[webgpu] Fix the incorrect shapes when profiling (microsoft#26928)

qjia7 · web-flow · commit aeac7579d779 · 2026-01-14T14:30:21.000+08:00
This pull request refactors how input and output tensor shape
information is stored and accessed in the WebGPU context.
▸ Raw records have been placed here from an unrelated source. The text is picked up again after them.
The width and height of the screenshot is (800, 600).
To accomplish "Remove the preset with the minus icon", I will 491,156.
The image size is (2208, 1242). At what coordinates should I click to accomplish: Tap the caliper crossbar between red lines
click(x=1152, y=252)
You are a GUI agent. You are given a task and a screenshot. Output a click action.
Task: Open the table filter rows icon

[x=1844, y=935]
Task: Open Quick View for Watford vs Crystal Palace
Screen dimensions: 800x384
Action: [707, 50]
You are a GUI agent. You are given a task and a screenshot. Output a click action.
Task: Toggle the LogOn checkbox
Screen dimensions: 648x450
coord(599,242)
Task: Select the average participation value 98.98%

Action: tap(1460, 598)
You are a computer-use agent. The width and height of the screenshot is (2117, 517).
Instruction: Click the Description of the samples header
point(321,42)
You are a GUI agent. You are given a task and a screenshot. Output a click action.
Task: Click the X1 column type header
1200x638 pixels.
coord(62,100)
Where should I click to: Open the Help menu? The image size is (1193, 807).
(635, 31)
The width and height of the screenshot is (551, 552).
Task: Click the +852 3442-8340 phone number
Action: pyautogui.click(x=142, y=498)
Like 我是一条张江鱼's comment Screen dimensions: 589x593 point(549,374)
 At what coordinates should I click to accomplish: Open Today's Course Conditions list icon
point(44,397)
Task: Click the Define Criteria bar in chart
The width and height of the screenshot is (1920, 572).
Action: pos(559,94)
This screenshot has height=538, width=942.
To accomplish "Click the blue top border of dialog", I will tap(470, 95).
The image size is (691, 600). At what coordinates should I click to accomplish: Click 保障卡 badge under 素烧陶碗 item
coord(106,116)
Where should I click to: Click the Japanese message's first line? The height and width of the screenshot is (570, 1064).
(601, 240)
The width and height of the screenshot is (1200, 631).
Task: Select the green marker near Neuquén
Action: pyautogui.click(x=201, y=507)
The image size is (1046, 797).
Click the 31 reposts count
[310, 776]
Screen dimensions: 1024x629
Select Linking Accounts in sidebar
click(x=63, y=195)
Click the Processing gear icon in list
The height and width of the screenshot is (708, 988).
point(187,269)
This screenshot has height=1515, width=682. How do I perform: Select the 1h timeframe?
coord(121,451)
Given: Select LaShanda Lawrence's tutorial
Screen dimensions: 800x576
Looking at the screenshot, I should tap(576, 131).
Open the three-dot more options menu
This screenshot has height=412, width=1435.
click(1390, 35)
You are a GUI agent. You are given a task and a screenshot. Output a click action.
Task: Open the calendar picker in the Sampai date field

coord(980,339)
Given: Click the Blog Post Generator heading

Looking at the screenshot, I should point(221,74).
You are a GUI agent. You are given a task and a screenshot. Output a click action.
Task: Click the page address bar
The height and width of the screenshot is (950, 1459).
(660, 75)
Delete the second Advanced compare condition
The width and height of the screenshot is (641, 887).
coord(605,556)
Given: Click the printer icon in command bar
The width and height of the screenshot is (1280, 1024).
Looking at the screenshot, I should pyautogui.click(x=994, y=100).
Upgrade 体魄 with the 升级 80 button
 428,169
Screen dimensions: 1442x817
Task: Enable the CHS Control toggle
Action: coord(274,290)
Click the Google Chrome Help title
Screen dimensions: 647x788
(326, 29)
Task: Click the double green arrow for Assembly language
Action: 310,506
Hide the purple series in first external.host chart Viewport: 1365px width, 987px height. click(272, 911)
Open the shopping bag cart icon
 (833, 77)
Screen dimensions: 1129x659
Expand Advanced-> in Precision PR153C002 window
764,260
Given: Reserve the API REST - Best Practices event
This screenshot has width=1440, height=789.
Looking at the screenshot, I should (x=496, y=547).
Instead of
keeping references to the full input and output tensors, only their
shapes are now stored, which helps avoid issues with accessing released
tensors during profiling.

Before
`"inputs[0] = {1,1,768} inputs[1] = {200064,96,1} inputs[2] = {}
outputs[0] = {} "`
After
`"inputs[0] = {1,1,768} inputs[1] = {200064,96,1} inputs[2] = {19206144}
outputs[0] = {1,1,200064} "`
diff --git a/onnxruntime/core/providers/webgpu/webgpu_context.cc b/onnxruntime/core/providers/webgpu/webgpu_context.cc
@@ -628,17 +628,15 @@ void WebGpuContext::CollectProfilingData(profiling::Events& events) {
 
       for (size_t i = 0; i < pending_kernels.size(); i++) {
         const PendingKernelInfo& pending_kernel_info = pending_kernels[i];
-        const auto& inputs = pending_kernel_info.inputs;
-        const auto& outputs = pending_kernel_info.outputs;
+        const auto& input_shapes = pending_kernel_info.input_shapes;
+        const auto& output_shapes = pending_kernel_info.output_shapes;
 
         SS(shapes, 128);
-        for (size_t s = 0; s < inputs.size(); s++) {
-          const auto& input = inputs[s];
-          shapes << "inputs[" << s << "] = " << input.override_shape.ToString() << " ";
+        for (size_t s = 0; s < input_shapes.size(); s++) {
+          shapes << "inputs[" << s << "] = " << input_shapes[s].ToString() << " ";
         }
-        for (size_t s = 0; s < outputs.size(); s++) {
-          const auto& output = outputs[s];
-          shapes << "outputs[" << s << "] = " << output.override_shape.ToString() << " ";
+        for (size_t s = 0; s < output_shapes.size(); s++) {
+          shapes << "outputs[" << s << "] = " << output_shapes[s].ToString() << " ";
         }
 
         if (gpu_timestamp_offset_ == 0) {
diff --git a/onnxruntime/core/providers/webgpu/webgpu_context.h b/onnxruntime/core/providers/webgpu/webgpu_context.h
@@ -268,16 +268,26 @@ class WebGpuContext final {
                       std::string_view cache_key,
                       const std::vector<ProgramInput>& inputs,
                       const std::vector<ProgramOutput>& outputs)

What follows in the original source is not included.